While the traditional life journey of meeting a partner, getting married and having children may still reign supreme, a gradual shift in attitudes brings its own challenges.

Marriage is in decline although the majority of children, around 60pc, are still raised by couples who have tied the knot, according to academics at the University of East Anglia (UEA).

But modern day data shows more people choose to have children outside of marriage, although the likelihood of these relationships breaking down is also going up.

There is also an increasing number of couples where both work, leading to the traditional roles of men acting as breadwinners and women as the homemakers being broken down.

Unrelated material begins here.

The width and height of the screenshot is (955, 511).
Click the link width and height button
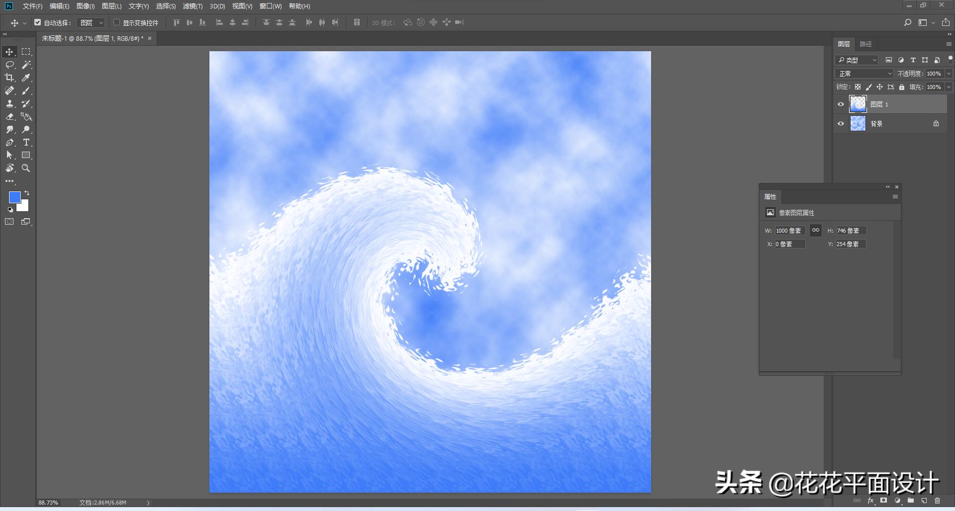click(x=816, y=230)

Equality of the sexes is perceived by the vast majority as an important ideal to work towards, giving both genders the choice to take up the roles they want rather than conforming to stereotypes of what they should do.

But questions remain about how men have adapted to their changing roles. Research is also continuing into what support is on offer to encourage them to fulfil their parenting responsibilities should a break-up occur.

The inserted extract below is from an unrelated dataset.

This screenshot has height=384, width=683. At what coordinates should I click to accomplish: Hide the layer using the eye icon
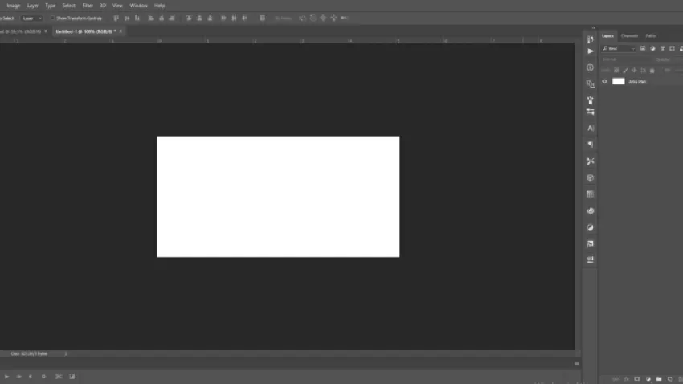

Support workers, fathers and academics gathered at the UEA yesterday to hear experiences about fathers and families after separations and divorce, with a call for more talking between all the groups to ensure the best results are obtained.

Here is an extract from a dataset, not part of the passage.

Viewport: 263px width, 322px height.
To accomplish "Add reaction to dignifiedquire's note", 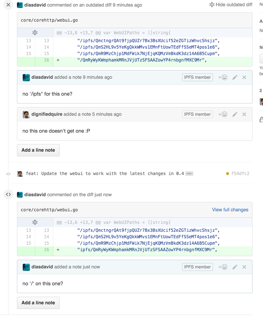I will [223, 114].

Professor Margaret O'Brien, co-director of the UEA's Centre for Research on the Child and Family, said: 'Cultural models for fatherhood are in flux. There's new aspirations for men to be more caring and take a lead where needed to be co-parents in the homes.

'There's some people who say there is too much pressure to do it all, as we had with women in previous generations.'

But Professor O'Brien added there are also 'great anxieties' in Britain about how men are stepping up to family life.

She said: 'We can't understand fathers in families unless we are mindful of the complex demographics concerning family life.

'We are very focused on these aspects at the centre - how families are changing and how that impacts on the wellbeing of children and welfare of families.'

A United Nations report suggested one of the big challenges in responding to the needs of vulnerable fathers and men in vulnerable family contexts is the lack of comprehensive data collected about fathers.

The document, entitled Men in Families and Family Policy in a Changing World, insisted there had to be more formal recognition of a man's role should a relationship breakdown and he no longer lives with the child.

Beyond the initial child support payments, the report added this includes overnight stays and care-giving.

The UEA is playing a leading role in assessing what research has been about how fathers are supported and what needs to be done.

Dr Georgia Philip told those gathered yesterday there were only two UK-based studies focusing on fathers identified during the research, with many being American-based.

The starting point involves learning how men react and the support they receive when a separation or divorce takes place.

Officials talked about a transition period, in which they hope both parents can move from being in a relationship to out of one while having as little an impact as possible on the lives of the children.

They added divorce is seen as a risk to a child's wellbeing, but if families can be offered good support that achieves quality parenting then the risk will decrease.

If both parties do not have a cooling off period and act rashly, it is feared there could be long-term problems and the child could miss out on the best relationship with their parents.

One dilemma researchers found was how to monitor, gather data and test ideas at a time of immense difficulty for families going through a break-up.

In Great Yarmouth, a group is hoping to carry out its own research to find what other fathers are experiencing.

It is hoped if fellow dads do the research, rather than care professionals, it will provide a better understanding of the issues faced.

Adrian Tester, project worker at the Priory Children's Centre, helped establish the Great Yarmouth Father's Project, although said there was a stigma associated with support groups, with people believing you need to have a problem to go.

He said it could prove difficult getting people through the door, but with agencies helping to refer people and after the initial nerves things start to improve.

Mr Tester said: 'They realise you are normal people, we are normal dads. There are good days and bad days. We are not hippies wearing sandals chanting but we are working class people and there's different age groups.'

Dad-of-six Carl McCauley, of Yarmouth, said as one of the older members of the group he could talk to the younger dads and identify problems or issues they would refuse to raise with professional support workers.

Mr McCauley continued: 'Just airing their views with people they trust, it takes a while, but they tell you something that is minor but to them is important.

'Anything that's getting people together talking and working towards an aim for the benefit of the children is important.'

Nicky Dawson, Norfolk County Council partnerships, parenting and troubled families adviser, said they were pleased with progress made with several programmes, including the Think Fathers campaign.

She said the future would include maintaining these standards for both mothers and fathers, while also concentrating on newer areas needing improvements.